Toronto Star

TSX rises as U.S. markets retreat

- PETER HENDERSON THE CANADIAN PRESS

The TSX closed higher on Thursday, while U.S. markets retreated after the U.S. Federal Reserve decided to stand pat on interest rates, citing a weak global economy, persistent­ly low inflation and unstable financial markets.

In Toronto, the S&P/TSX index closed up 23.38 points at 13,787.16 after soaring just over 300 points on Wednesday, by far its biggest gain since late last month amid a period of extreme volatility.

The loonie rose more than half a cent after the announceme­nt, but fell back to end the day down 0.01of a cent U.S. at 75.91 cents.

In New York, the Dow Jones indus- trial average fell 65.21 points to close at 16,674.74, the broader S&P 500 dropped 5.11 points to 1,990.20 and the Nasdaq rose 4.71 points to 4,893.95. On commodity markets, the October contract for benchmark oil slid 25 cents to $46.90 (U.S.) a barrel and October natural gas fell 0.01 of a cent to $2.65 per thousand cubic feet. December gold gave back $2 to $1,117.00 an ounce, while December copper was unchanged at $2.45 a pound.

On Thursday afternoon, the U.S. central bank said it would keep its benchmark overnight interest rate at between zero and 0.25 per cent.

The rate, a widely watched number that affects nearly every part of the U.S. economy through its effect on bank lending rates, has gone unchanged since 2008 when the world was in the throes of the global financial crisis and credit markets were seizing up.

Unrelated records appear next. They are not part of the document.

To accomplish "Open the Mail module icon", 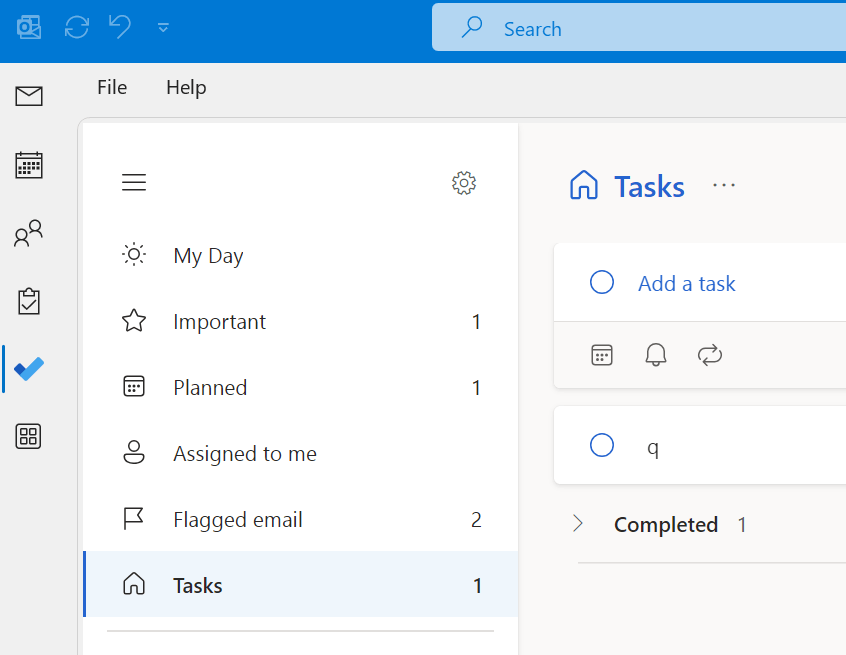I will coord(29,96).
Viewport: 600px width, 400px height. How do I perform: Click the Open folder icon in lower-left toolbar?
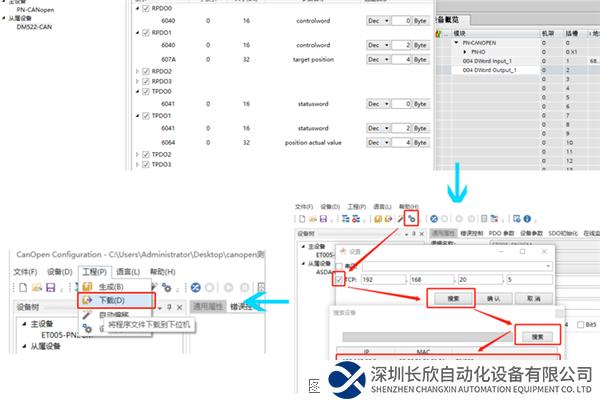(x=36, y=285)
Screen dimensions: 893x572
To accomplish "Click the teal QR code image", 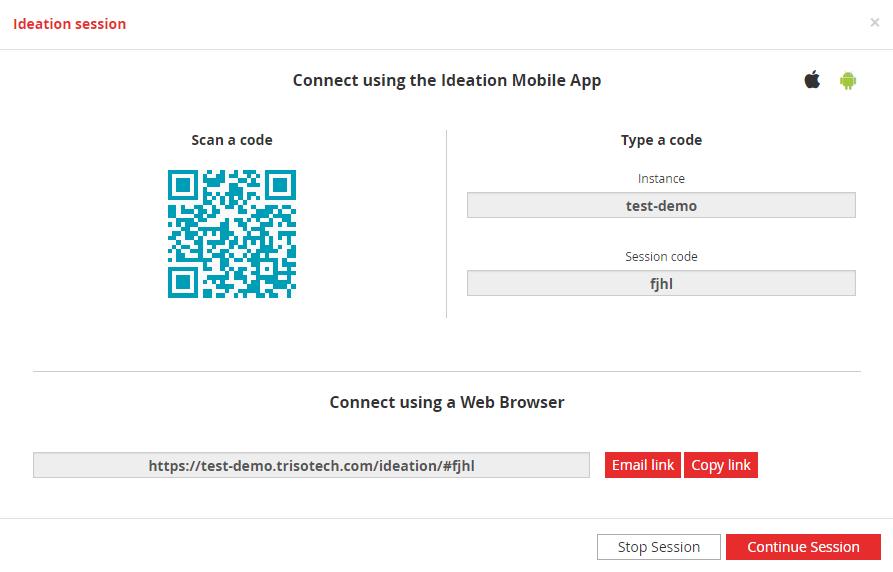I will [x=232, y=234].
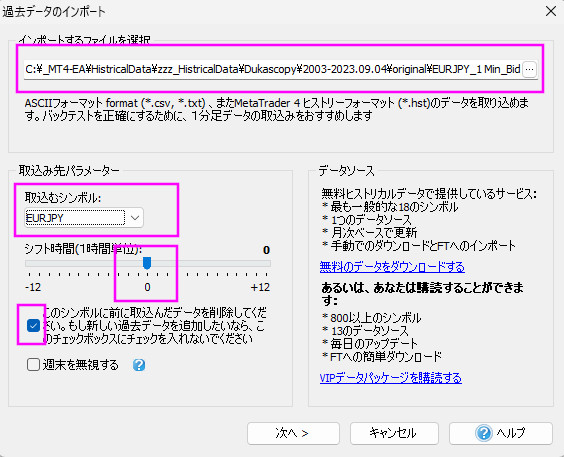
Task: Click the import file path input field
Action: 273,69
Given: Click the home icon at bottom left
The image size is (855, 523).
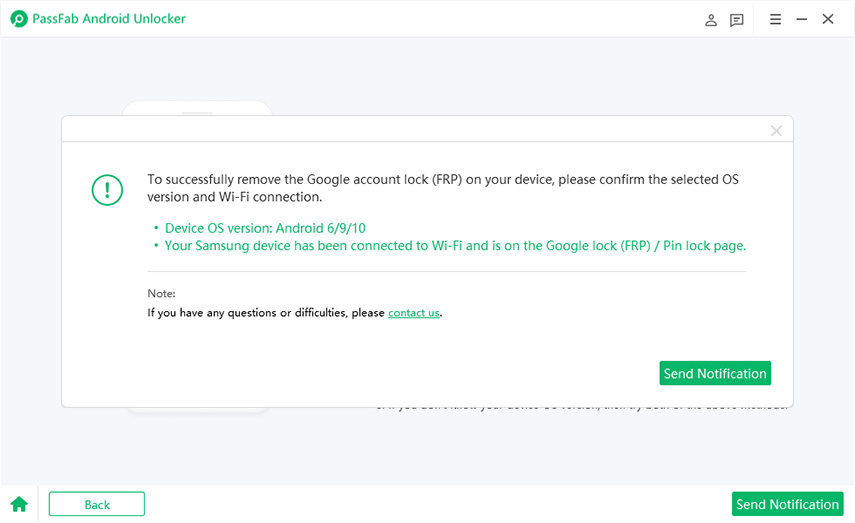Looking at the screenshot, I should click(19, 504).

The Fed’s rate decision was approved on a 9-1 vote. The sole dissenter was Jeffrey Lacker, president of the Fed’s Atlanta regional bank, who backed a 25-basis-point increase.

However, the Fed, in language it has used before, said rates would only rise when it sees further improvemen­t in the labour market and is “reasonably confident” that inflation will move back to the Fed’s optimal inflation target of 2 per cent.

The U.S. central bank said inflation was up just 1.2 per cent in its latest reading. It foresees inflation accelerati­ng to a 1.7-per-cent increase next year, but still below the target rate.

Meanwhile, the majority of Fed policy-makers said they still expected a rate hike would occur before the end of the year, predicting a single, quarter-point increase.

Patrick O’Toole, a vice-president at CIBC Asset Management, said the documents released by the Fed along with its decision show the central bank believes that America is growing at a fairly healthy rate in 2016.

“If you’re running an economy at a growth rate that’s higher than what some would say is trend, it’s curious that they think they can justify holding rates at an emergency setting of zero,” he said.